"When the accumulation of wealth is no longer of high social importance, there will be great changes in the code of morals.
We shall be able to rid ourselves of many of the pseudo-moral principles which have hag-ridden us for two hundred years, by which we have exalted some of the most distasteful of human qualities into the position of the highest virtues"

( JM Keynes, "Economic Possibilities for our Granchildren" 1930 )

Tuesday, December 15, 2009

Should we be worried from lesser violence?

From the Israeli Press: Haaretz 10.12.2009

Defense officials: Palestinians trying to coerce Israel into accepting statehood

The current calm in the West Bank and the Palestinian Authority's crackdown on violence there has prompted to international community to demand Israel advance the political process, said the officials.

"The Palestinians want to continue to build their state from below and at the same time to work with the United States and the European Union to force Israel into an arrangement from above," Yadlin ( Head of AMAN – Israeli Military Intelligence) and Diskind ( Head of SHIN BET : The security service ) told the ministers.

It seems that Top Intelligence Israeli officers are worried from the unexpected, or may I say, undesired consequences of the PNA* conscious effort to reduce the flames of violence and terror. Why to be worried? The relative calm could be be part of a sophisticated strategy traced by the PNA to enforce (!) and agreement on Israel. That sort of “warnings” shed light on some obstacles in the way for achieving an agreement between Israelis and Palestinians : lack of dialogue, violence and mistrust. I will try to do my best and explain myself in the following paragraphs.

Coercion and dialogue: True, no country likes to be coerced. Anyhow, is it possible to say that what looks as a "coercion" is not more than a compromise? Let me explain: The result of any fruitful dialogue is a “give and take” deal, a compromise that is the outcome of constraints and pressures imposed on decision takers. Therefore it´s quite logical to state that any effective pressure can be ultimately considered as a sort of coercion as it affects the final decision. Bringing that vision to an extreme, the only way to “a no coercion state” is by avoiding any dialogue, a legitimate vision under certain circumstances (for example hostages) but hardly applicable in the political arena. As a matter of fact, the Israeli Government has already decided to negotiate with the Palestinians, so the coercion argument is irrelevant unless there is no real interest in dialogue and compromise.

Violence: If the relative calm is detonating a process which will push the political process forward and might even form international pressures on Israel, what should be the operative suggestion? Can we deduce that any Palestinian violence is “good” for Israel? Or may I say, that the relative calm is good for a peaceful Israel which aims to live peacefully with its immediate neighbors, but “bad” for a belligerent State?

Trust: Unfortunately it is common to hear arguments against the peace process under any, and even contradictory circumstances.

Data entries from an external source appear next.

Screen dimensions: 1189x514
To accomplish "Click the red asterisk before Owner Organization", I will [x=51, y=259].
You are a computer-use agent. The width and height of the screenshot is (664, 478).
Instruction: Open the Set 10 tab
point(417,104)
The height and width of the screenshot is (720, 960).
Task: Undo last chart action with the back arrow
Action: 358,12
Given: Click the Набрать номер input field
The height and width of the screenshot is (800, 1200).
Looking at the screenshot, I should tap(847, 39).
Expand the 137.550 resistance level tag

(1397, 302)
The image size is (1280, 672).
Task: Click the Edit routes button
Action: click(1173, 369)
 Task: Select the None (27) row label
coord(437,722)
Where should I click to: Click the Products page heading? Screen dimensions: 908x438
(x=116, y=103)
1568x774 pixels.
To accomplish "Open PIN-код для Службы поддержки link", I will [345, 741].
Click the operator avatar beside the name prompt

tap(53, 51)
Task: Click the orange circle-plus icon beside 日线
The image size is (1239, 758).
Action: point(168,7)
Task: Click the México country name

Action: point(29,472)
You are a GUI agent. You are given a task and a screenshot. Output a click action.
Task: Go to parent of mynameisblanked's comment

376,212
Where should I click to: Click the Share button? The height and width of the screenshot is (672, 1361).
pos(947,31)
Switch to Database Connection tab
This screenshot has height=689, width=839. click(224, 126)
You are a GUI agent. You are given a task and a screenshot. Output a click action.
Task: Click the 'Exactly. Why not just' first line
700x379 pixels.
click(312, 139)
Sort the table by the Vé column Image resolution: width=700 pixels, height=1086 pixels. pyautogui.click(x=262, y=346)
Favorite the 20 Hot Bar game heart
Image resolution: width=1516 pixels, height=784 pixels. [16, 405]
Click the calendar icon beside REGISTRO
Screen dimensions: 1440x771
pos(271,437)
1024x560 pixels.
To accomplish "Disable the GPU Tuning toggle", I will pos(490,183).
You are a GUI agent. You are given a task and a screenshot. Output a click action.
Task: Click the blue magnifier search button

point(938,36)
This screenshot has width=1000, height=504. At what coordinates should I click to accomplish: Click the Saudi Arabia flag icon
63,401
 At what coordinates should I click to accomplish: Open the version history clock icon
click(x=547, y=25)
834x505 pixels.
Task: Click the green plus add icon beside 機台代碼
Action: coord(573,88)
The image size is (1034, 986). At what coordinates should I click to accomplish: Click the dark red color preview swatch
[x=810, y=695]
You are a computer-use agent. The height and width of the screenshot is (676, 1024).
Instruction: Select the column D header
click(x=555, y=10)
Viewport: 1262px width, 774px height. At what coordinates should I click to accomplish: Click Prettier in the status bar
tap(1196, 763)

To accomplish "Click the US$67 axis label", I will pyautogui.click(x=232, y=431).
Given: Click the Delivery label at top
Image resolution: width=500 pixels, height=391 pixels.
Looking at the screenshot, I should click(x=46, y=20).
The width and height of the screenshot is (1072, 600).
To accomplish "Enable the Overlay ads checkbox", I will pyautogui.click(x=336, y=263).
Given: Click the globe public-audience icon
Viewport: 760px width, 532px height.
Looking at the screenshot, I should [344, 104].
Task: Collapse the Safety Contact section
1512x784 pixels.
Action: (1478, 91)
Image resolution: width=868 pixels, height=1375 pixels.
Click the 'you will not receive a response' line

Let me explain: When the Palestinians make use of terror, the argument is that Israel should not deal under threats. Now, when the Palestinians try to curb violence in order to get international support (exactly as any weak nation, including Israel would do) the argument is that Israel should not be coerced to a statehood solution by the international community ( or even there is no need to hurry since everything is calm…). There is another subliminal possible underlying message (quite popular in Israel) : Palestinians are just playing the “nice guys” role in order to achieve their statehood. As soon as they get their state they will turn to other means against Israel. The main weakness (and strength) of that sort of conspiratorial theories is their eternal “correctness” as well as “incorrectness”. Intentions, especially future ones are subjective and elusive and hard to prove or refute.

Final comment : The task of leadership is not just “to guess” intentions but also to try to shape the opponents´ intentions and perceptions according to its own national interest. The Mid East conflict has already too much doses of mistrust, violence and lack of dialogue . Therefore what is needed more than ever is less "warnings" and more hope.